- _Texto seleccionado_:

/---

Leyendo el enlace que pones, solo puedo citarlo:

 *Quote:*   

>        -march=cpu-type
> 
>            Generate instructions for the machine type cpu-type.  The choices for cpu-type are the same as for -mtune.  More
> 
>            over, specifying -march=cpu-type implies -mtune=cpu-type.

 

Saludos

----------

## i92guboj

 *papu wrote:*   

> 
> 
> en el nuevo gcc hay unas opciones que me han liado , de hecho me siempre lo han hecho, yo siempre he usado la opción -march, la -ntune no la entiendo es decir o no entiendo ninguna de las dos. Este es mi make.conf y se puede ver la configuración actual.  En la info del man gcc 4.2.3  se puede apreciar que la opción -ntune tiene  dos opciones nuevas:generic y native.
> 
> Mi pregunta sería entonces que devo poner para tener mejor optimizado: 
> ...

 

Asumo que quieres decir "-mtune", no "-ntune".

Si es así, entonces la diferencia entre ambas banderas es sutil, pero muy importante: -mtune, por si sola, optimiza para el procesador escogido (o para el detectado, si usas native). Pero, y aquí está la diferencia, -mtune jamás genera código que no pueda correr en la arquitectura base (i386 o x86_64, según el caso).

\---

- _Listado mostrado_:
/---

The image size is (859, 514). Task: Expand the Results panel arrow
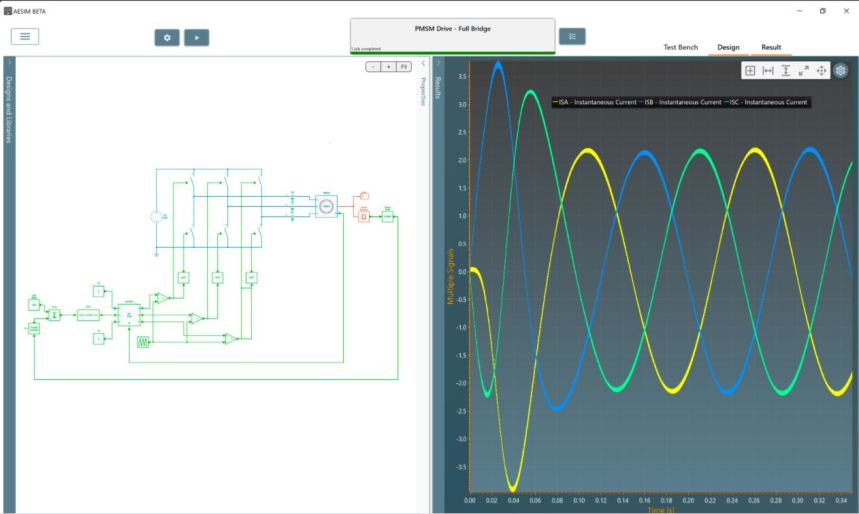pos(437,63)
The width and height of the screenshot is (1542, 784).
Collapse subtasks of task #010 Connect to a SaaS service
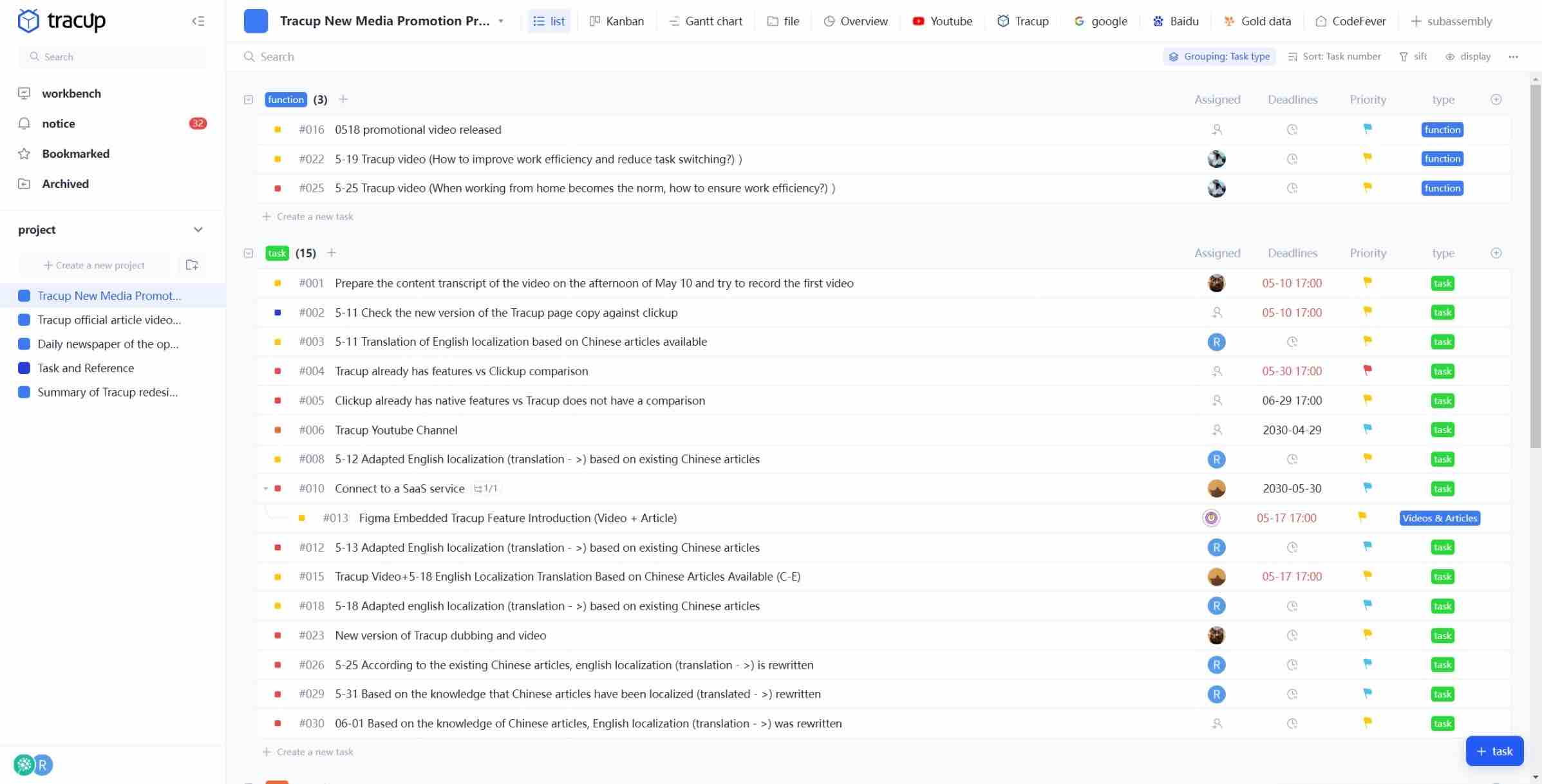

\---
/---

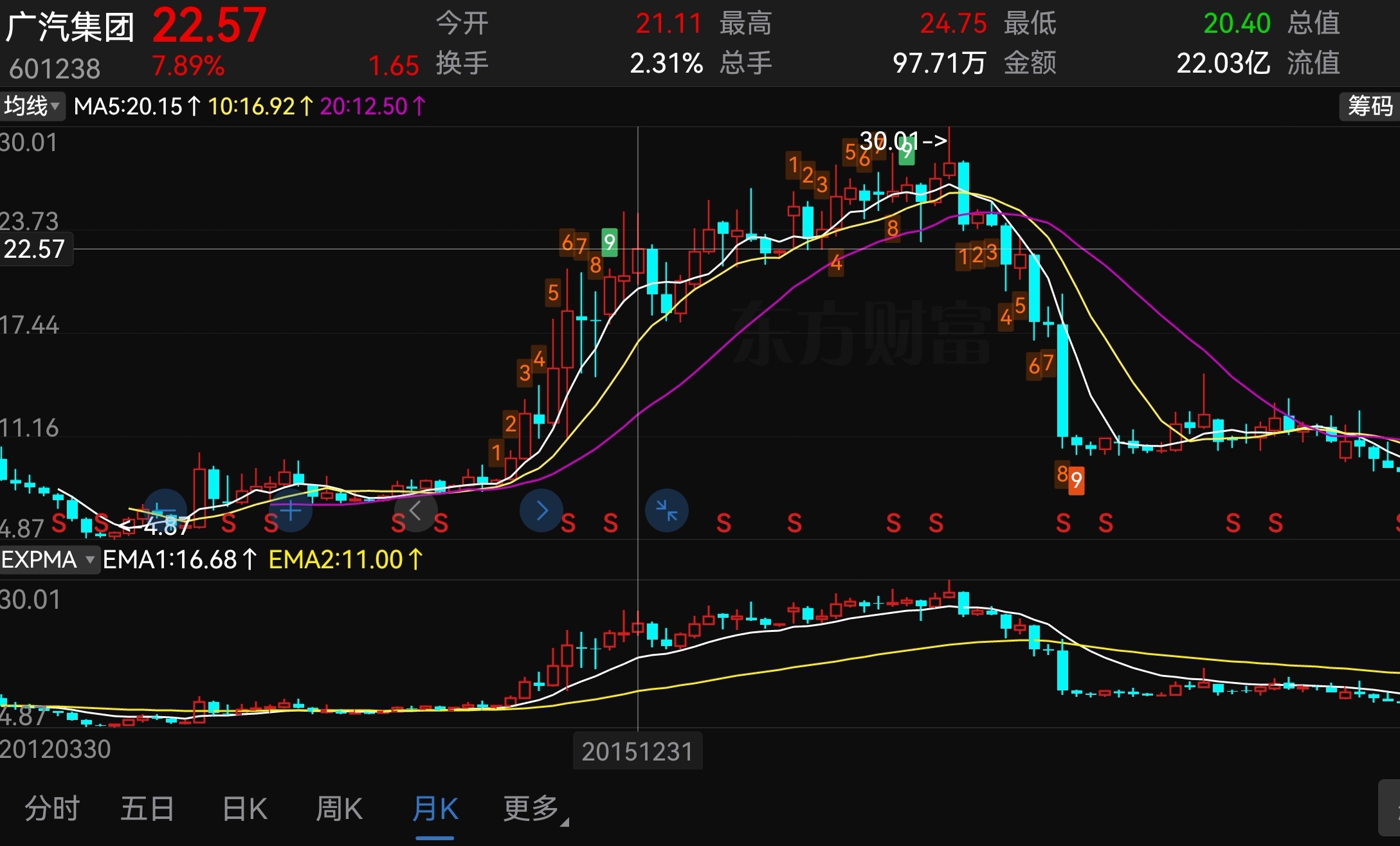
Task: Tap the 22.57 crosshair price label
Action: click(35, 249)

\---
/---

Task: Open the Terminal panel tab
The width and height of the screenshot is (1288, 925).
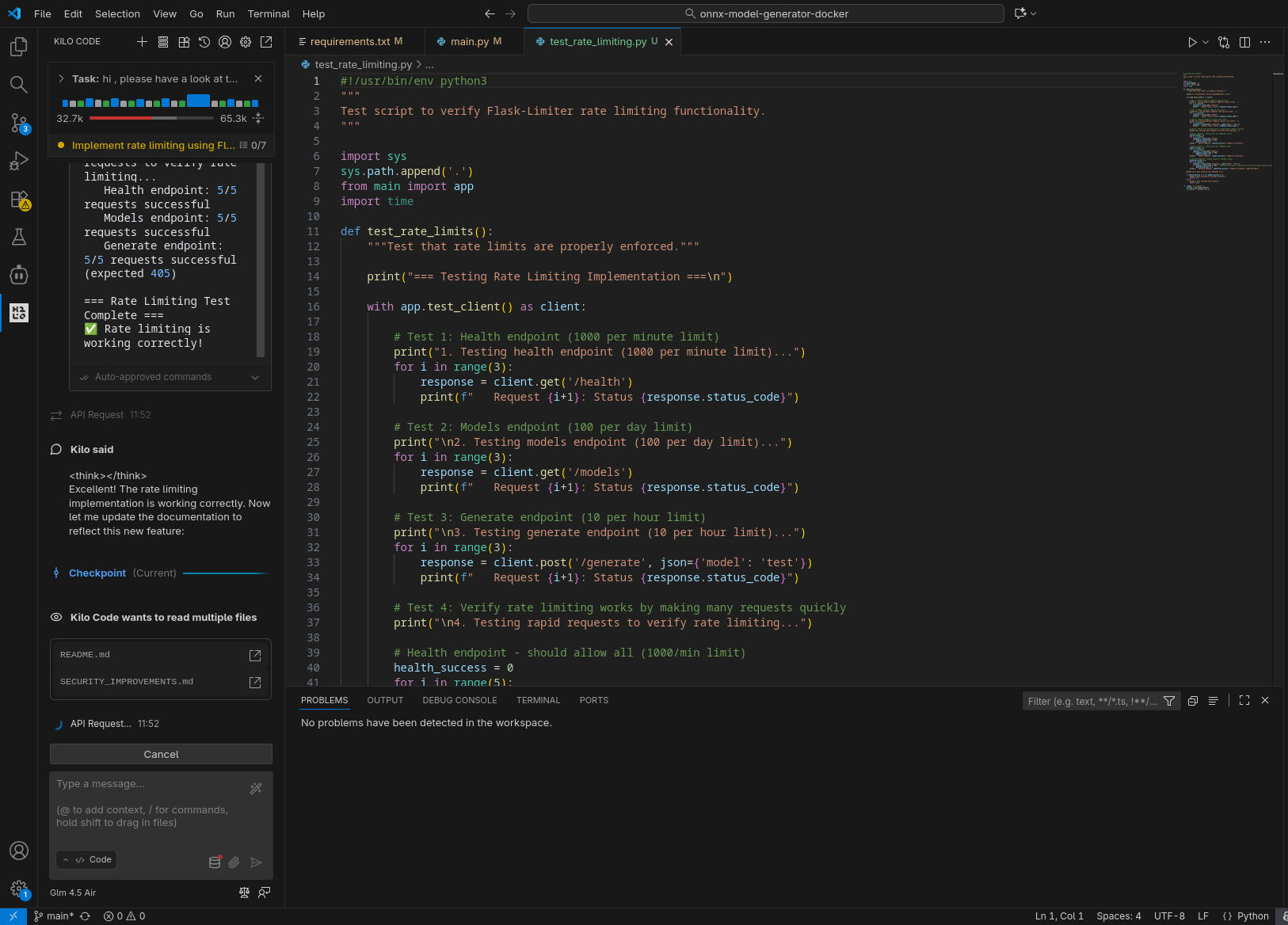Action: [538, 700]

\---

- _Instrucciones_:
[a] Responde estas preguntas sobre el hilo acerca de las opciones -march y -mtune de gcc:
(i) Según la cita del manual, ¿qué implica especificar -march=cpu-type?
(ii) ¿Qué versión de gcc aparece mencionada junto a la consulta del man?
(iii) ¿Qué dos arquitecturas base se nombran como aquellas en las que siempre puede correr el código generado con -mtune?
[b] Continúa el hilo sobre las opciones -march y -mtune de gcc a partir de su última oración.
El listado procede de una fuente distinta a la del hilo.

- _Respuestas_:
[a]
(i) Implica -mtune=cpu-type.
(ii) La versión 4.2.3.
(iii) i386 y x86_64.

[b]
Es decir, -mtune=nocona, optimiza para nocona, pero jamás va a generar código que sea específico de dicho procesador. Lo cual quiere decir que el código se ejecutará mejor en un nocona, pero aún podrás usarlo en un sempron o un X2, por ejemplo.

-march, por contra, optimiza para el procesador elegido (o el detectado, si usas native), pero usando todo el rango de instrucciones de dicha cpu. Lo cual quiere decir que todo el código generado será incompatible con cualquier otro tipo de cpu que no tenga todo el susodicho juego de instrucciones, al menos.

Desde el punto de vista práctico, en una máquina de escritorio, y si no piensas clonar tu instalación a máquinas distintas con distinta arquitectura, o no vas a servir tus paquetes binarios en LAN o algo así, entonces simplemente usa -march, y ya está.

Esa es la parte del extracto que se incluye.